A recent article in Washington Post reminded me so much of my dear friend O, who also was my room mate for several years in grad school. I remember him because as a Jewish Israeli (albeit a rather secular moderate), he certainly stood out among my other friends (many of whom happen to be Arab and/or Muslim). I met him in my first year of grad school and to date we stay as close friends. There were many nights when we had heated political discussions, but there were more nights when we would just watch movies, have friends over for parties, or grab food in the Cambridge, MA neighborhood.
Through him (and a few other Israeli friends), I got to know the peaceful, moderate side of the Israeli society — and also how Israeli men love cooking food to impress their dates! — and I hope through me, he learnt that while many of us are passionate about the issue of Palestinian identity and freedom, we also hope for peace and tranquility for the Jewish people. I don’t want to romanticize this friendship because through him I also realized how different and obliquely slanted the common Israeli perspective on the conflict is from what I believe to be the historical truthbut nevertheless we agreed that humanity needed to triumph in the face of adversity. My single most important lesson learnt in his friendship was the realization that even when politics were depressing, and made me angry from within, our friendship and our respect for each other would enable us to triumph over all the negative feelings. When our guards were down, we were (and are) just two people who are happy to know each other and keep each others’ company….In the case of the Israeli-Palestinian conflict, perhaps the two sides will never agree to a common perspective on what and who carried a greater responsibility for the 6+ decades long tragedy, but maybe I can look forward to when the two nations will learn to live side by side, next door to each other, just like O and I. And if they have to share a common living space (ahem… Jerusalem!) they can also learn about that from us. Hey O – if you are reading: thanks for all those invites to that Cambridge Pub (Phoenix Landing) :). I still love you despite refusing to join you.

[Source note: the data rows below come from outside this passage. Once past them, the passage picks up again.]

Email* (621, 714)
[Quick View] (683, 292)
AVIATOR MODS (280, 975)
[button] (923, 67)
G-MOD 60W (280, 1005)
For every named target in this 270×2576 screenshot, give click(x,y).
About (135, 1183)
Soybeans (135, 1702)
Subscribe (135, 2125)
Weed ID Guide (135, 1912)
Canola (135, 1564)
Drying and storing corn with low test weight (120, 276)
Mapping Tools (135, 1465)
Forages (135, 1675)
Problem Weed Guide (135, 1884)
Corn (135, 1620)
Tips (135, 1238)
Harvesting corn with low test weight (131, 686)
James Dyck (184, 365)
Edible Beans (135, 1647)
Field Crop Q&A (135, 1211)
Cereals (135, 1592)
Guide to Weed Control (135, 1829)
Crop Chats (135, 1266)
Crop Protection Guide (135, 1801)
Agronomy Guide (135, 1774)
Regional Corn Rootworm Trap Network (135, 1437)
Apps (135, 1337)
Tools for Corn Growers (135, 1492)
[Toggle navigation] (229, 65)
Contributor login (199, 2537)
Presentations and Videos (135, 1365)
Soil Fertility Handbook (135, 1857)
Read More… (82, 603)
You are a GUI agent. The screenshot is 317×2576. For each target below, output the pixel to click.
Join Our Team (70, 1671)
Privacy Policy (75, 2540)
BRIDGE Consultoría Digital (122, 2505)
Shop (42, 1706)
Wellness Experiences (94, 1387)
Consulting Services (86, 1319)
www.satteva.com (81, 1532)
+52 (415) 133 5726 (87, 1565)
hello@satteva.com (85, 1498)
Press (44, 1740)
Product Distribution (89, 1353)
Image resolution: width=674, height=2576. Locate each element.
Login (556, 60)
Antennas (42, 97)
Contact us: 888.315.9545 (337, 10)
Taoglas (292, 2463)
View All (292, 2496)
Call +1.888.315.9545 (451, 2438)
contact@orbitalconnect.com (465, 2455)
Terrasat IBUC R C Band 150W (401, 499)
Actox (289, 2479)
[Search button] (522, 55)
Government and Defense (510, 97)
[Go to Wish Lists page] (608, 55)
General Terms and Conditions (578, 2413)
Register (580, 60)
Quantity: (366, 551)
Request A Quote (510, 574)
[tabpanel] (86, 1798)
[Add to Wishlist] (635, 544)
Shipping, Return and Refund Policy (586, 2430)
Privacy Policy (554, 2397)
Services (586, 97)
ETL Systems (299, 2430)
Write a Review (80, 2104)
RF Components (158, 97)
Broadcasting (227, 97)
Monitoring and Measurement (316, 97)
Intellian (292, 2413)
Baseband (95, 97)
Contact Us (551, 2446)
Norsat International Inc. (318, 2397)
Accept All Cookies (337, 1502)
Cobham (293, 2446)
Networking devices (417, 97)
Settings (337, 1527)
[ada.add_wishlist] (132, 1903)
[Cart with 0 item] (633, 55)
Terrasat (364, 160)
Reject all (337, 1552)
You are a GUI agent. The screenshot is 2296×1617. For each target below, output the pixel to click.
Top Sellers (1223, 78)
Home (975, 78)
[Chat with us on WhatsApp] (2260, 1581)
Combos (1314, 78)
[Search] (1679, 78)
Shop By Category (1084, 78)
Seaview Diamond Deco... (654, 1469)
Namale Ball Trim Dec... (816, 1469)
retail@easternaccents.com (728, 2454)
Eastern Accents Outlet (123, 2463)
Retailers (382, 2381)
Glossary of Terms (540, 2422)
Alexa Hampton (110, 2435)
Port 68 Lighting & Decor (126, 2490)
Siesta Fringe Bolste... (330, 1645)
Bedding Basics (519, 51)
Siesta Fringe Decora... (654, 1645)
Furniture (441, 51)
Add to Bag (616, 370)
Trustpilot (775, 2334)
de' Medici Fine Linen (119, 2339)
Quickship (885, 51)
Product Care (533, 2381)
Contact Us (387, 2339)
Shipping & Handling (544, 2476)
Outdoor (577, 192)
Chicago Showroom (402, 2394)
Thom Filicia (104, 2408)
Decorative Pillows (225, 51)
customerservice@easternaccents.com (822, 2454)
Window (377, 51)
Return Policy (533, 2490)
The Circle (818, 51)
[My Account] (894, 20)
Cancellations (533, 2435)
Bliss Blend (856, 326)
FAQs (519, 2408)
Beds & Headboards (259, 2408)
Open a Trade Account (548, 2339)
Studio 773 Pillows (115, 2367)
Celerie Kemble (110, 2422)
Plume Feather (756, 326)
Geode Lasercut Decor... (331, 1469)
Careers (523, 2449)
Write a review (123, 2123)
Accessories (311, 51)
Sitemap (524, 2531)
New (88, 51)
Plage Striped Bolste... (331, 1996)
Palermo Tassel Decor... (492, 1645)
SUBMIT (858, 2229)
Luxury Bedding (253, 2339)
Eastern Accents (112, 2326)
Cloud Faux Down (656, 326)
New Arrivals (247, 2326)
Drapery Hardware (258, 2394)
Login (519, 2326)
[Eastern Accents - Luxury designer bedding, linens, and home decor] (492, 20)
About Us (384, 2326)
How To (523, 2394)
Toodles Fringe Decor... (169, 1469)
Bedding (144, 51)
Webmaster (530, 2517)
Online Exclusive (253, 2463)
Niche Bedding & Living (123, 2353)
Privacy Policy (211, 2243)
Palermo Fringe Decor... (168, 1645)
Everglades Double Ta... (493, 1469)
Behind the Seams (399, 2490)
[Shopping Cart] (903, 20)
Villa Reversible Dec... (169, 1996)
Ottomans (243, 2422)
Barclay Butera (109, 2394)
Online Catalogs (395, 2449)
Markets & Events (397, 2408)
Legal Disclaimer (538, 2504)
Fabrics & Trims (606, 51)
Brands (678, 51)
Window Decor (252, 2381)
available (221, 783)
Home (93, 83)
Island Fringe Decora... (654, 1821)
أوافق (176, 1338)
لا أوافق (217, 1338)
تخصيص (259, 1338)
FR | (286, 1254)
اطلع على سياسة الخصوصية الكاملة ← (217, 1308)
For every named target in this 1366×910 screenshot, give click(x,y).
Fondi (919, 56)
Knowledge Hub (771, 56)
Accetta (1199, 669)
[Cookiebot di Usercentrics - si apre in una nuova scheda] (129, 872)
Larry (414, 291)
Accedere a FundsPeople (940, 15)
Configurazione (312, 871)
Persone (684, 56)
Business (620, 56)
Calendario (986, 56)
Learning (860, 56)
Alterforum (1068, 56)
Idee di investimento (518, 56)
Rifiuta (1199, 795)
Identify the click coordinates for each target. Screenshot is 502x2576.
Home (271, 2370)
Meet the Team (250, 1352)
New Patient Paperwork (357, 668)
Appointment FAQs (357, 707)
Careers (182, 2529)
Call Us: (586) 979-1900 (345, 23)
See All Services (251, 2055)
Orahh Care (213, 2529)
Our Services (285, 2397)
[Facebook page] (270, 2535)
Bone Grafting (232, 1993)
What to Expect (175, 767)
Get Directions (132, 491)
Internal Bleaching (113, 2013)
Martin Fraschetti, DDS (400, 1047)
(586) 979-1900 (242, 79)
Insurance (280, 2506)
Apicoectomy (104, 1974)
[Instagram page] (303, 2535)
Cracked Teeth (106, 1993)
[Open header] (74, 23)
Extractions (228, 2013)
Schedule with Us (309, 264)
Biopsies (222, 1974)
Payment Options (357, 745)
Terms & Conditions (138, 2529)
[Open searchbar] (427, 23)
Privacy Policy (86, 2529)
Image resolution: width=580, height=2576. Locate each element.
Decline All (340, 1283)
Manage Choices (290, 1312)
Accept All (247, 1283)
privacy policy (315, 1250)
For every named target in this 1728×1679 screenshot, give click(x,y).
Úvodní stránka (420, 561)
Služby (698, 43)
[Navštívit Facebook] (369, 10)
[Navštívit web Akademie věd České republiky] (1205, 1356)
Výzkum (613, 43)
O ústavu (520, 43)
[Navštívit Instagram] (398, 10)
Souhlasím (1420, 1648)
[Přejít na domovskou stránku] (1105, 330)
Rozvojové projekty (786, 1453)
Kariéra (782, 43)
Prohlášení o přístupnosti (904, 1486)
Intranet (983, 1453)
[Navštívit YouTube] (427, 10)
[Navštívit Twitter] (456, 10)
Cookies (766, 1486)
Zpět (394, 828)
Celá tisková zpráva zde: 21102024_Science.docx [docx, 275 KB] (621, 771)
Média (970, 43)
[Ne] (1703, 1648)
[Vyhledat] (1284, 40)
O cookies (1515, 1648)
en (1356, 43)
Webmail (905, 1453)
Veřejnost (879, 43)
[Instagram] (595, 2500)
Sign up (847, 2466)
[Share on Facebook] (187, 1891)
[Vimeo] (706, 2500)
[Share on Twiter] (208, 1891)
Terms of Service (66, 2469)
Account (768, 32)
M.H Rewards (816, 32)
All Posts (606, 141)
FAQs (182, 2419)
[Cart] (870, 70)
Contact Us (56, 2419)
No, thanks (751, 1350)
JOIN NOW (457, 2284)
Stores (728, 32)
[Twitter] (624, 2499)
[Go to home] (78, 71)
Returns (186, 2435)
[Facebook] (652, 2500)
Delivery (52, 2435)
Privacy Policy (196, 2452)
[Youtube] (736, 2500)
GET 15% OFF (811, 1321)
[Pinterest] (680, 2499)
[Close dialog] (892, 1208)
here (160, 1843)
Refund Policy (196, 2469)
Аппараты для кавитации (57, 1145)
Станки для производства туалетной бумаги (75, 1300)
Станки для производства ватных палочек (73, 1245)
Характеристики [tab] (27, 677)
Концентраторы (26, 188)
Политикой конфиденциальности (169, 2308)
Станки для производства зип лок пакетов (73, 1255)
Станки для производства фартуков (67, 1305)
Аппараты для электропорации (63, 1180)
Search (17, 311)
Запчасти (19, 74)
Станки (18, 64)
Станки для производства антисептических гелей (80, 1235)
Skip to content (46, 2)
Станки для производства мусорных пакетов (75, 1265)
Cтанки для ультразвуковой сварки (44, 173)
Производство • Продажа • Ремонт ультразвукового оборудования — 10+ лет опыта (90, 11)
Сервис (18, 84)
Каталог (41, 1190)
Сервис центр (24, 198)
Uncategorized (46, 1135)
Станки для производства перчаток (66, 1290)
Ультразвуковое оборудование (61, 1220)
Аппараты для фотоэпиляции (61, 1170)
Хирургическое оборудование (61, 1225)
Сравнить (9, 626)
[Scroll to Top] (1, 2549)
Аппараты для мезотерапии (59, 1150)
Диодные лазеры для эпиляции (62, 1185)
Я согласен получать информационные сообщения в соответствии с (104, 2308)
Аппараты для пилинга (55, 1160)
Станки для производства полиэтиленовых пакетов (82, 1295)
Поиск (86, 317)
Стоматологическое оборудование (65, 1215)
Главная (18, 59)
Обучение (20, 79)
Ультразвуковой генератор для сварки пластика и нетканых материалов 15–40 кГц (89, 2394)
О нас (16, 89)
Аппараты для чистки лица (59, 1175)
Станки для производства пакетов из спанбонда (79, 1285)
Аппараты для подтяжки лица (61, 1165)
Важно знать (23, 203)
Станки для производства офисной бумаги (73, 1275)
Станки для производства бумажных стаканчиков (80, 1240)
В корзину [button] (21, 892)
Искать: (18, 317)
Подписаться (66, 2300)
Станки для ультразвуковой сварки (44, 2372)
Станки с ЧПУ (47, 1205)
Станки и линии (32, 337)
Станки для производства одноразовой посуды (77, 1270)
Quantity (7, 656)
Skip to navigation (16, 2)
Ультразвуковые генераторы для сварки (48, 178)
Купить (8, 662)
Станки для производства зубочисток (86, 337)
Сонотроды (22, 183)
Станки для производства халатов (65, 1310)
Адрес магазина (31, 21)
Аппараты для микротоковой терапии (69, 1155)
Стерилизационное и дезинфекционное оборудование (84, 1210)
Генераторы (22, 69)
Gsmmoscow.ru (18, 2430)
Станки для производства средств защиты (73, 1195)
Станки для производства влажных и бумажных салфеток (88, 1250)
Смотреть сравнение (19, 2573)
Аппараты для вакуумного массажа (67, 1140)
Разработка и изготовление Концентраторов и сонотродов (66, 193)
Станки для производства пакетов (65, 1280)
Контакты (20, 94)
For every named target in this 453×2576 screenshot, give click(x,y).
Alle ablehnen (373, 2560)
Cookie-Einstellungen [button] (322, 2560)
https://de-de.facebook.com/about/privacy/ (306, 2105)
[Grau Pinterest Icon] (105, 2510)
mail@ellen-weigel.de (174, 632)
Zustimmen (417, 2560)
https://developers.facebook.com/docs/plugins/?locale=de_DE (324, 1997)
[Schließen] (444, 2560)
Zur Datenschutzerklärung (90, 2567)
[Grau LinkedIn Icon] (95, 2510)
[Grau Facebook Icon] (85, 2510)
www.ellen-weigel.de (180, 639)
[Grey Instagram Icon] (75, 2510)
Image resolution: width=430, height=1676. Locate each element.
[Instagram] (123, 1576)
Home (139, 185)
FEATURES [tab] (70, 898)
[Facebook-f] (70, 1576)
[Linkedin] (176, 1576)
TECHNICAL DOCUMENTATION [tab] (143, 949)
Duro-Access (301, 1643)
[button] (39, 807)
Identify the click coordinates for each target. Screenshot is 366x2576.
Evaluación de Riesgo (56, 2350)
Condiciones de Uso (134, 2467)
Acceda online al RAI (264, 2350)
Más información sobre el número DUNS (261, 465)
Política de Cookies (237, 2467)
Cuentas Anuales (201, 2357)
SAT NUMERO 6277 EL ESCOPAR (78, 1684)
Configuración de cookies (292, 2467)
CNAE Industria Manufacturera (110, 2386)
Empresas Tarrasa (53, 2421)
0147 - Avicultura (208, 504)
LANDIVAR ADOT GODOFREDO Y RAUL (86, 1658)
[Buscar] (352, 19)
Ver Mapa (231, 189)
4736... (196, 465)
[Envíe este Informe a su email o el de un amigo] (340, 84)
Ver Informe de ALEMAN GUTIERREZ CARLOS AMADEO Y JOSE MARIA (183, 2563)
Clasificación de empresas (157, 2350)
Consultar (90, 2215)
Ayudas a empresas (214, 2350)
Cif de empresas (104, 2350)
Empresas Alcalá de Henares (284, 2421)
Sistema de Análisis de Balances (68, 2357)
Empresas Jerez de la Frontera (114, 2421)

Every detail had to be negotiated when an Israeli and a Palestinian started team-teaching a class on the Middle East. They haggled over the syllabus, the readings, the maps, even the words used: Was 1948, when Israel was formed, the War of Liberation — or the Catastrophe?
Kaufman, a longtime professor at Hebrew University, lectures on the Israeli version of events. Then Hassassian tells the Palestinian side. Both speak as scholars, analyzing the official rhetoric; both are moderates.
Still, the first summer was tense and adversarial, Hassassian said, as each tried to score points in class.
Hassassian is angry. Kaufman is worried.
If a cease-fire doesn’t happen soon, “the hatred that is mounting among these people will continue forever,” Hassassian said. It’s essential to ensure that people in the United States hear all sides, he said.
“It’s very tough. You lose your hope sometimes,” Kaufman said. The class is worth it, “but it is such a small drop in the ocean, it is really frustrating.”
After class late that night, they drove home to cook dinner. Lisa Kaufman was peeling squash. Edy Kaufman sliced onions. Hassassian brought ice to the table, and they sat down to a family dinner, passing the couscous from hand to hand, telling stories.
A small thing. But there it is: a peaceful coexistence.
NEWS: Israel has just halted aerial attacks on Lebanon after the killing of 60 civilians in the Lebanese Village of Qana, where Israeli bombing killed 106 people in 1996 as well. Maybe there is a ray of hope that this craziness will end and sanity will prevail a bit more?